2021 IEEE GRSS Data Fusion Contest: Track MSD

Multitemporal Semantic Change Detection

The Challenge Track

The multitemporal semantic change detection challenge track (Track MSD) of the 2021 IEEE GRSS Data Fusion Contest, organized by the Image Analysis and Data Fusion Technical Committee (IADF TC) of the IEEE Geoscience and Remote Sensing Society (GRSS) and Microsoft Research and Microsoft AI for Earth, aims to promote research in automatic land cover change detection and classification from multitemporal, multiresolution, and multispectral imagery.

The task of Track MSD is to create bitemporal high resolution land cover maps using only low-resolution and noisy land cover labels for training. Such a scenario is often encountered around the world, as the proliferation of new sensors with either high spatial resolution (submeter) or high temporal resolution (weekly or even daily) remains unmatched by equally rich label data. Instead, detecting change would have to rely on the analysis of a sequence of input images in an unsupervised manner or with aid of weak, noisy, and outdated labels.

Participants will receive a dataset of 2250 tiles covering the US state of Maryland. For each tile, the following layers of data will be provided:

  • 1m multispectral aerial imagery for 2013
  • 1m multispectral aerial imagery for 2017
  • 30m multispectral satellite imagery for 5 points in time between 2013 and 2017
  • 30m noisy low-resolution land cover labels for 2013
  • 30m noisy low-resolution land cover labels for 2016

Participants will need to infer high-resolution land cover maps that identify changes between the 2013 and 2017 NAIP imagery for a subset of these 2250 tiles. The land cover change maps will be calculated between classes of a simplified scheme based on that of the noisy 30m low-resolution labels. The change maps will be scored on their accuracy in identifying areas with several particular kinds of change, described in the “Land cover change” section below.

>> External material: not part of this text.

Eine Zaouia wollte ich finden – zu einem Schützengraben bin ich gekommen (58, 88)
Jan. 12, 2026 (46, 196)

The challenge is twofold: identifying what has changed between two high-resolution aerial images, and identifying what class of change it is based on weak labels.

Competition Phases

Track MSD aims to promote innovation in automatic land cover change detection and classification, as well as to provide objective and fair comparisons among methods. The ranking is based on quantitative accuracy parameters computed with respect to undisclosed test samples. Participants will be given a limited time to submit their land cover maps after the competition starts. The contest will consist of two phases:

  • Phase 1: Participants are provided with the entirety of the dataset to train their algorithms and a list of validation tile IDs (described below). Participants will submit land cover maps for the provided IDs on the CodaLab competition website to get feedback on the performance. The performance of the last submission from each account will be displayed on the leaderboard. In parallel, participants will submit a short description (1-2 pages) of the approach used to be eligible to enter Phase 2.
  • Phase 2: Participants will be provided with a separate set of test tile IDs and must submit their land cover change maps on CodaLab within five days. After evaluation of the results, four winners per each track are announced. Following this, they will have one month to write their manuscript that will be included in the IGARSS proceedings. Manuscripts are 4-page IEEE-style formatted. Each manuscript describes the addressed problem, the proposed method, and the experimental results.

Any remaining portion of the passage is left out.